Chudna is trying to preserve Kyiv’s architecture despite the pressures of war and development. Photograph: Alessio Mamo/The Guardian
The building’s tenant, artist Yurii Pikul, described his home as “very cool and a little bit cold”. Why do many Ukrainians not value the past? “Unfortunately they lack education and taste. It’s all about business. We are trying as a country to go to the west.

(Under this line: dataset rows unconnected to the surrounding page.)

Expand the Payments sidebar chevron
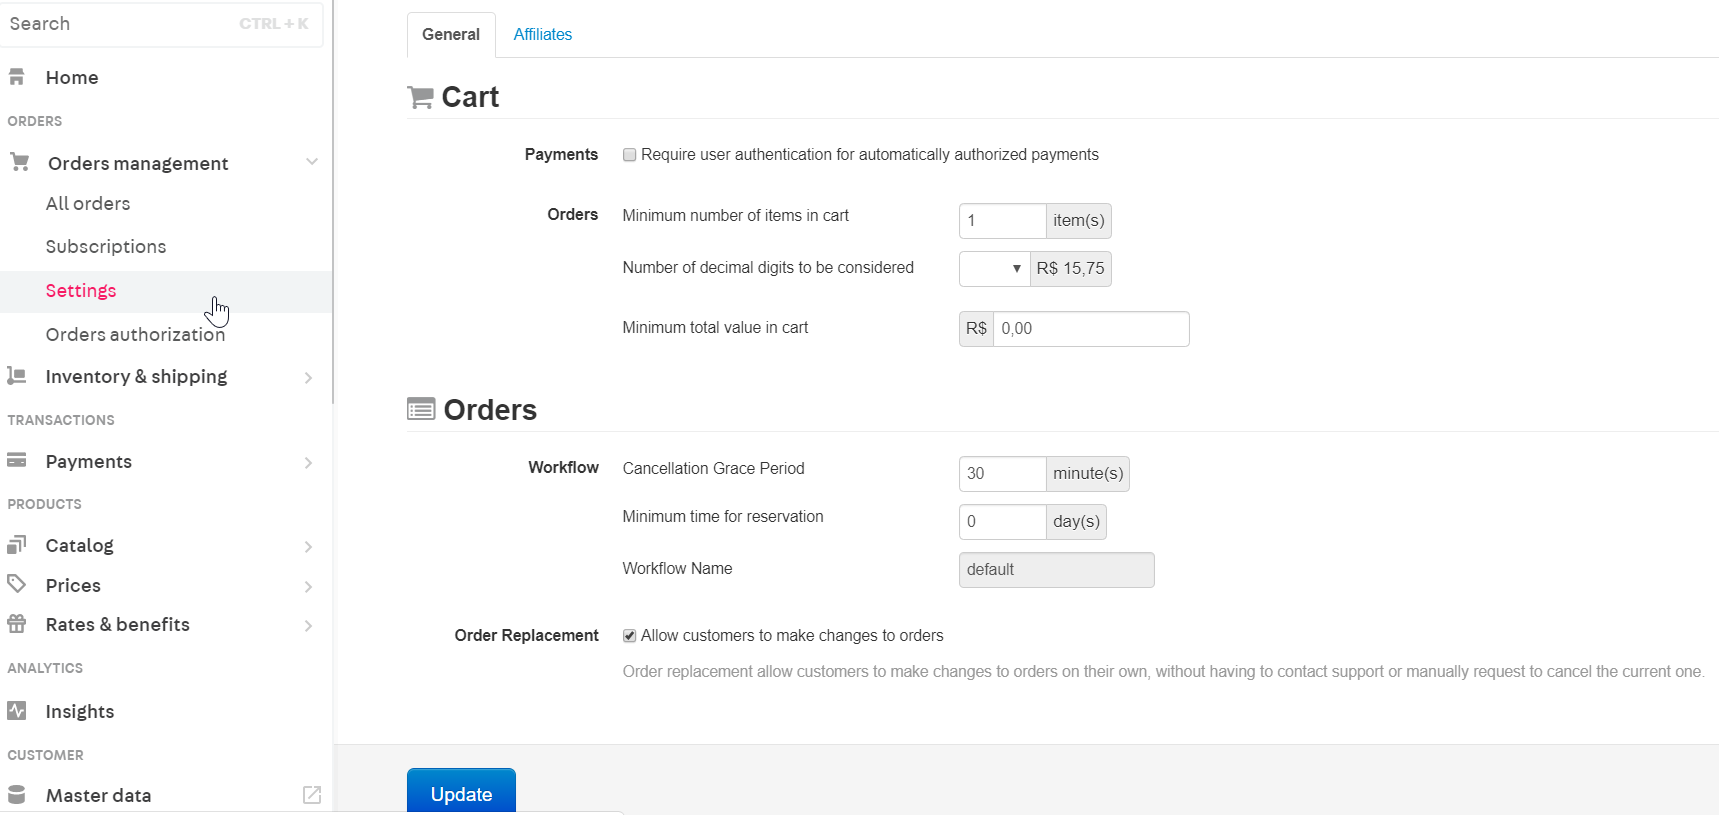Screen dimensions: 1719x815 click(308, 462)
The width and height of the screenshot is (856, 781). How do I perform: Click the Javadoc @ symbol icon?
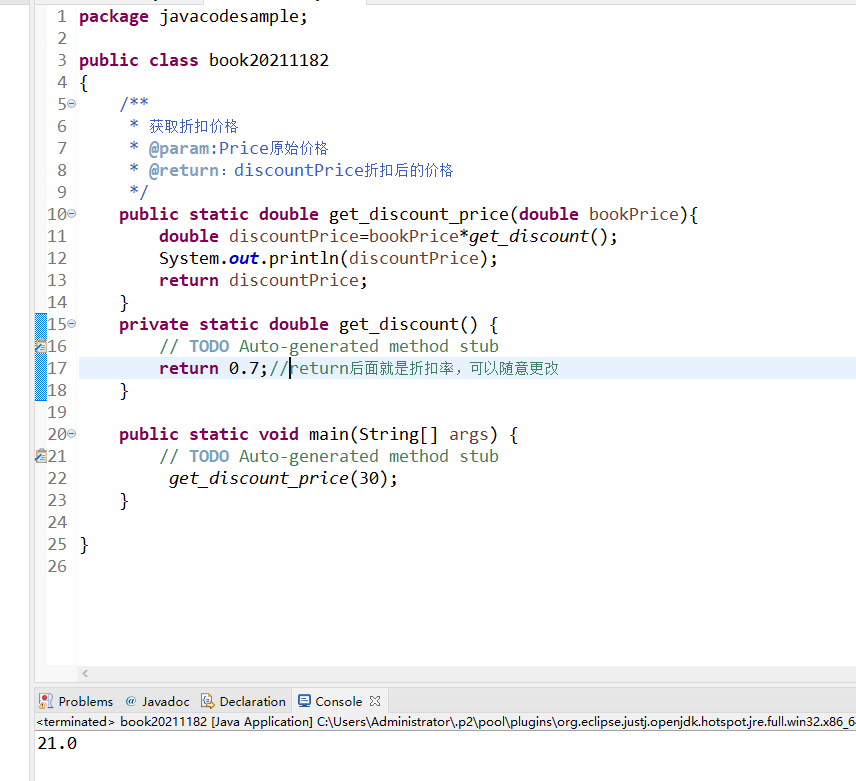pos(130,701)
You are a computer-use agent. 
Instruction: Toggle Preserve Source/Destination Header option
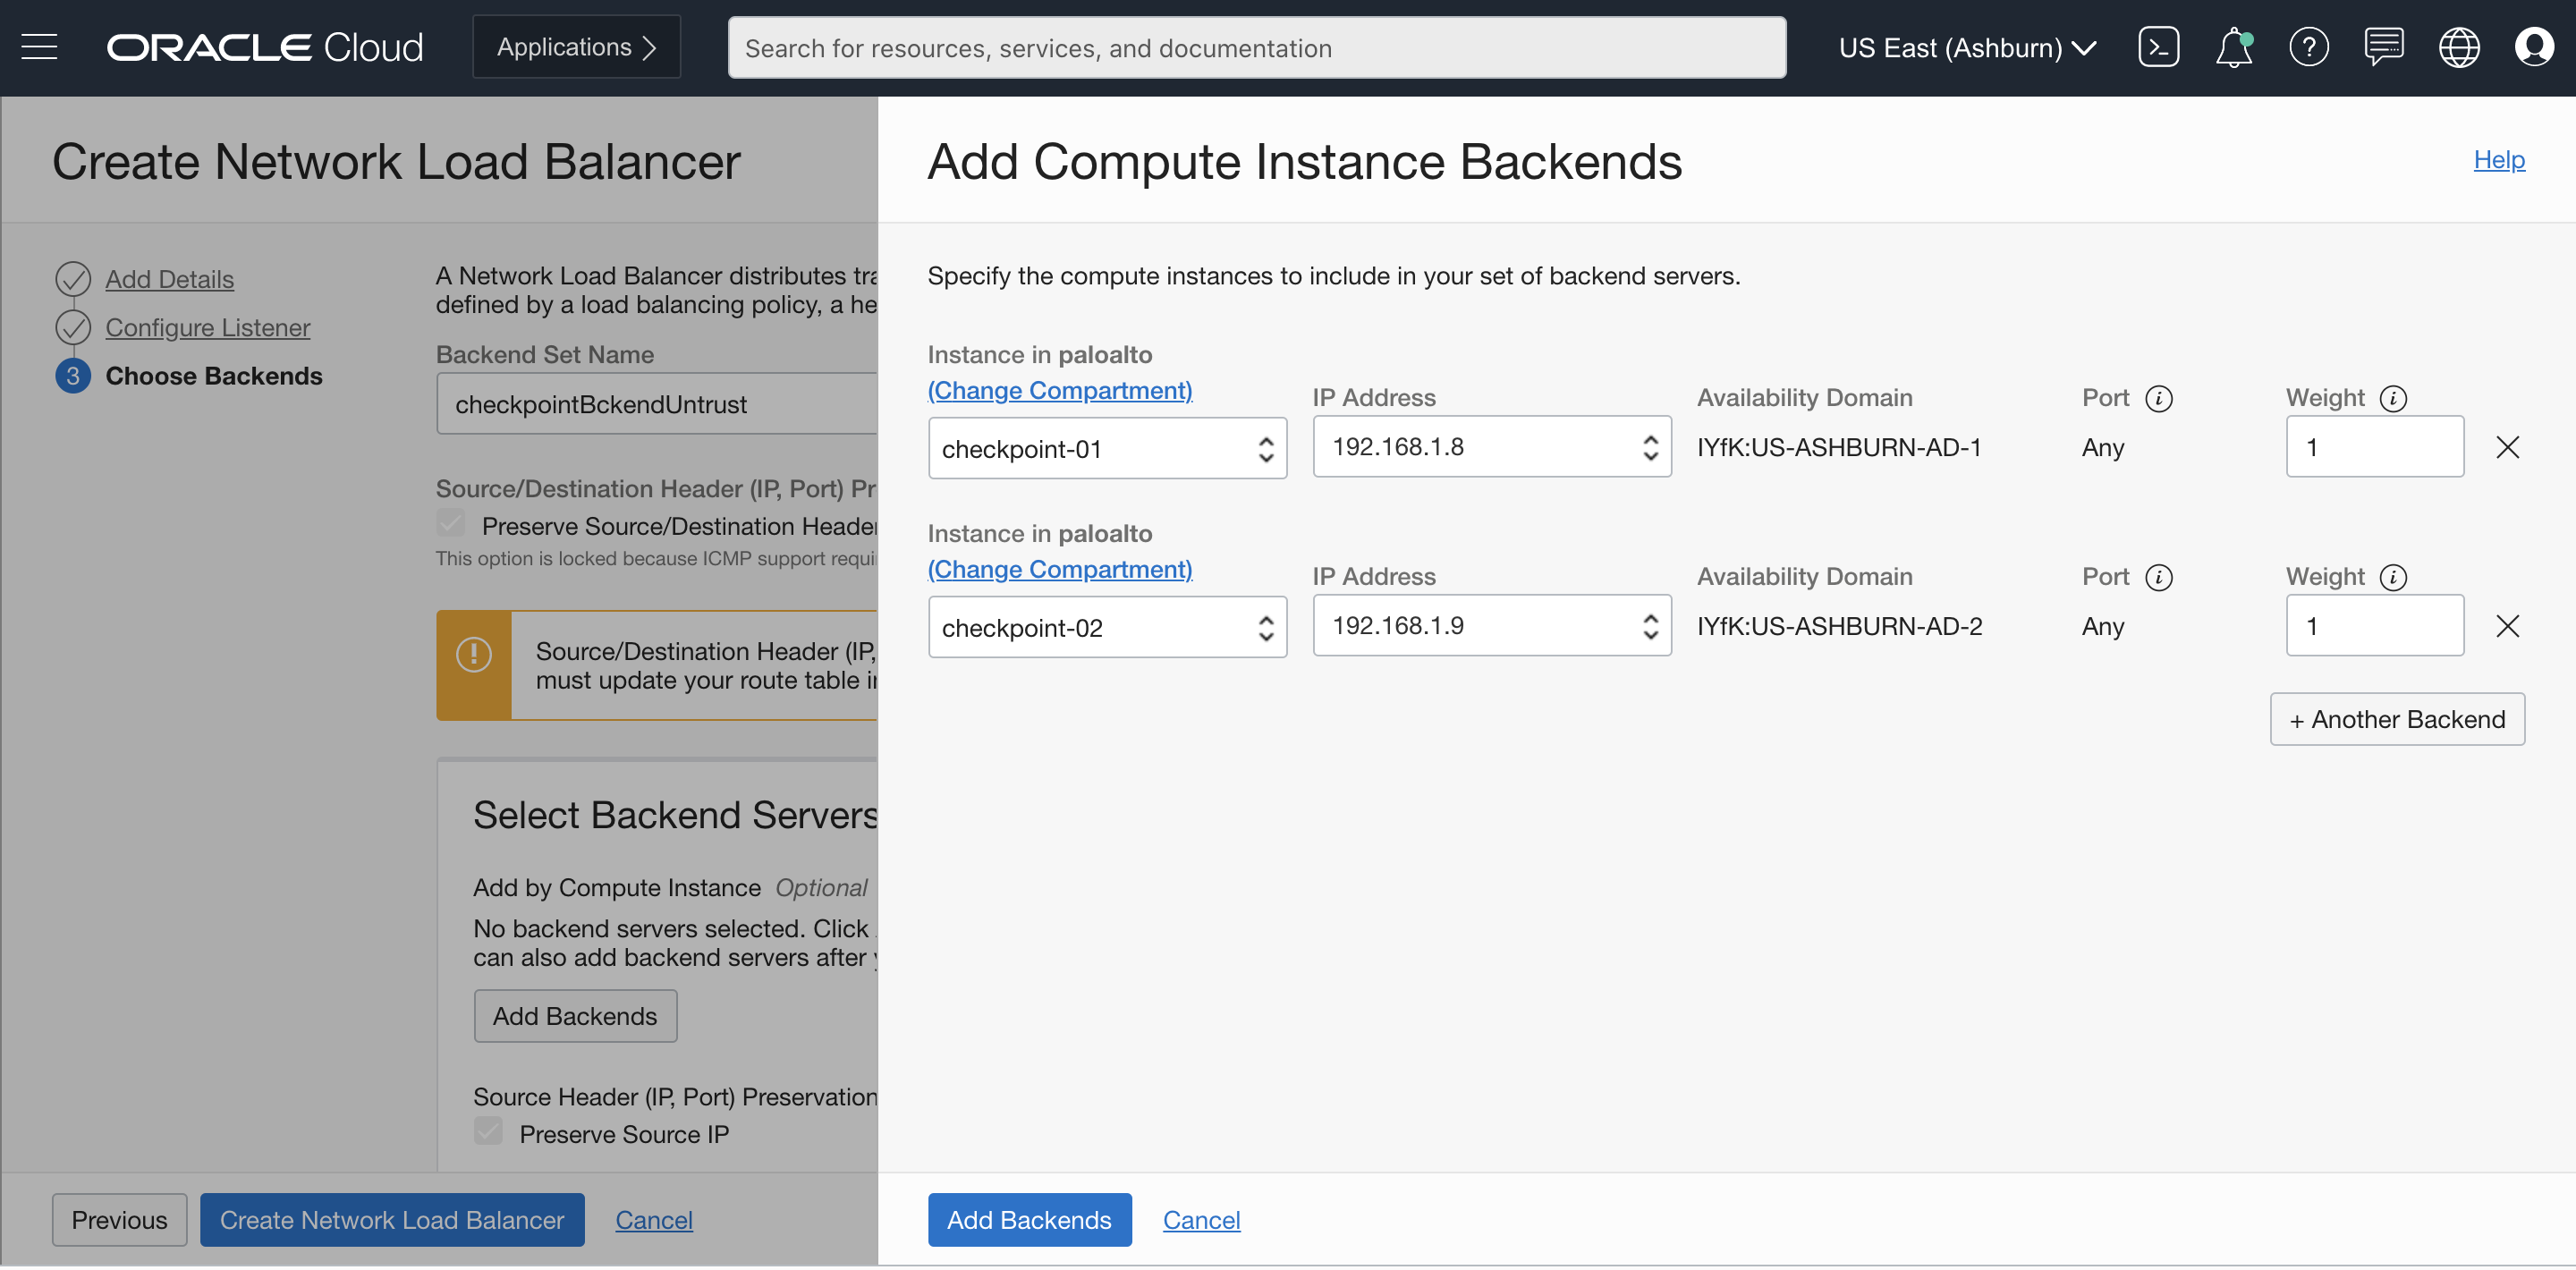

But we are still some distance away from civilisation,” he said. Soviet ways of thinking lingered, with people reluctant to take personal responsibility for their built surroundings, he added.
Some buildings are collapsing because of official neglect. Chudna pointed to a once-magical villa hidden behind a modern hospital, the National Institute of Traumatology and Orthopaedic Rehabilitation. Its roof had collapsed; pigeons nested among its broken windows; rubbish lay under a fairytale tower. “Often we don’t win,” she admitted. “Restoration is therapy for us. We are trying to save all this history and beauty.”